08 November 2013

Friday things and a grammar rant

I currently have two short stories out on submission, and I'm working on revising a third, which I'd like to get out by Thanksgiving, possibly. This is highly unusual, because I don't generally write short fiction. Also, it's distracting me from finishing my current novel in progress, so I want to get it out of the way.

People who don't understand the difference between forms of to be as linking verbs, as past continuous, and as passive voice need to learn their grammar again. "was" does not mean "OMG PASSIVE VOICE! DELETE! DELETE!" I've run into people pontificating about the perils of the passive and how "was" is a terrible verb recently who clearly have no idea what they're talking about, so here's a little help.

For example, "The sky was a beautiful, brilliant blue the morning the world ended" does not contain passive voice, despite the presence of "was." It connects the sky (subject) to a predicate adjective (blue). Not passive! Yay!

"I was sitting at the table, drinking coffee and reading the paper, when the world ended" also does not contain passive voice. This is an example of the past continuous (aka past progressive), which indicates two things that happen simultaneously or one that is interrupted by the other. Not passive! Yay!

"When the world was invaded, billions of people were killed" is passive voice! Twice! Yay! If you can follow the verb with "by zombies" or "by aliens" or "by a swarm of killer bees" and have it make sense, then you have passive voice. Otherwise, you have either a linking verb or past progressive.

The world was invaded by aliens == makes sense == passive voice.

The sky was a beautiful blue by aliens == wtf? == not passive voice.

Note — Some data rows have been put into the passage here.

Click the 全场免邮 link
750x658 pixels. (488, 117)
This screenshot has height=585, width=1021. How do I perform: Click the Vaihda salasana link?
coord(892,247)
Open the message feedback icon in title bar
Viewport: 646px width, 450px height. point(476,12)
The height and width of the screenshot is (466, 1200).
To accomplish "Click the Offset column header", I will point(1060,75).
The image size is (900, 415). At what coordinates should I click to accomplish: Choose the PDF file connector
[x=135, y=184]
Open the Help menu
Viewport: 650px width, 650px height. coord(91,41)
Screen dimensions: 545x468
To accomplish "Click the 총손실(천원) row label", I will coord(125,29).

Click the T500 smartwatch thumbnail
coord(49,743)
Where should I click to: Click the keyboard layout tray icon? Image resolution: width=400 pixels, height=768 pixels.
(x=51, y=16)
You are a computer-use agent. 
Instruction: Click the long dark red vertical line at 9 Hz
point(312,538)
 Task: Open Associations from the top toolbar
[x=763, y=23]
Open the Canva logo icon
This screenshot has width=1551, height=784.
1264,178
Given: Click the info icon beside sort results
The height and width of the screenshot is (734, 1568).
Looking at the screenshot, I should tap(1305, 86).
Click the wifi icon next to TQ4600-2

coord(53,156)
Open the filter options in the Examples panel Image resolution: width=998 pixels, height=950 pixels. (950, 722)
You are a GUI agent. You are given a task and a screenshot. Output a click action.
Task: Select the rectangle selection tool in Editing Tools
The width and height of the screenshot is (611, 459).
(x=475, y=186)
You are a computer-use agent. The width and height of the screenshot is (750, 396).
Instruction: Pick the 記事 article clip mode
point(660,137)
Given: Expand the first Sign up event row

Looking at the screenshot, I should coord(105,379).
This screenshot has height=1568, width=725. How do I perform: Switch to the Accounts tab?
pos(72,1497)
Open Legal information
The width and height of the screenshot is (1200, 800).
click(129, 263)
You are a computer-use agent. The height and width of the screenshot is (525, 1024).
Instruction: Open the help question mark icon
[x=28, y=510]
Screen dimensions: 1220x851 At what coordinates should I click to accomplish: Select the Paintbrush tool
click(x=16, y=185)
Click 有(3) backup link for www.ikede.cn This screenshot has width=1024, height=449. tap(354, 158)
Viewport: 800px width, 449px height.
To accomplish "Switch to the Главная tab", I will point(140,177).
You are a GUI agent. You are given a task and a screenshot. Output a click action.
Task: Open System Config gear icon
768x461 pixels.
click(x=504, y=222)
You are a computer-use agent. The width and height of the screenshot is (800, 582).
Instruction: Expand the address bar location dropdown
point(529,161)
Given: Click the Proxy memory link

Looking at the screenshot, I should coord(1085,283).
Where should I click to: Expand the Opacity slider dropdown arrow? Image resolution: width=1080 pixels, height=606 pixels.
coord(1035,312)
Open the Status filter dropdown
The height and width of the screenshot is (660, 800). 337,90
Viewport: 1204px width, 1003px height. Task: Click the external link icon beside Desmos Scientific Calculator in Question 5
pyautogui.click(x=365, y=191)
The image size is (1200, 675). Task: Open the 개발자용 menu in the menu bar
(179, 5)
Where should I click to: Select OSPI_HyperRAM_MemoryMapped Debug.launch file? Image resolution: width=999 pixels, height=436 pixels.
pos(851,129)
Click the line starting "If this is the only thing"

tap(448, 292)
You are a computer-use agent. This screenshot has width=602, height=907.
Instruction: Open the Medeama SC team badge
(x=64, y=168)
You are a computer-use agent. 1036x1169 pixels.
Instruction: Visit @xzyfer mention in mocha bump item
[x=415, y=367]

I was sitting at the table by aliens == wtf? == not passive voice.

This has been your grammar rant of the day.


Anonymous said...

I enjoyed the clarification. :) Also, what's so bad about ending a sentence with a preposition? I've been trying to avoid it lately, but it's difficult. - Kim n

CD Covington said...

Ending a sentence with a preposition is not as evil as pontificaters would have you believe. A lot of the nonsense grammar rules exist because once upon a time (until about the 1940s), people forced English to obey Latin grammar rules, despite English not being a) Latin or b) a Romance language. (It's Germanic with a lot of vocabulary from Norman French, Latin, and Greek.)

That's where the nonsense rule about splitting infinitives (boldly to go vs to boldly go) and ending with prepositions comes from.

I saw a post somewhere recently (within the last month or two, I think, possibly on or via Language Log) about phrasal verbs such as "to come from" or "to put up with". They are a semantic unit (ie, they are a set phrase that conveys a specific meaning), so saying that "Where do you come from?" is ending with a preposition is somewhere between false and meaningless, especially because no one says things like "Whence do you come?" anymore.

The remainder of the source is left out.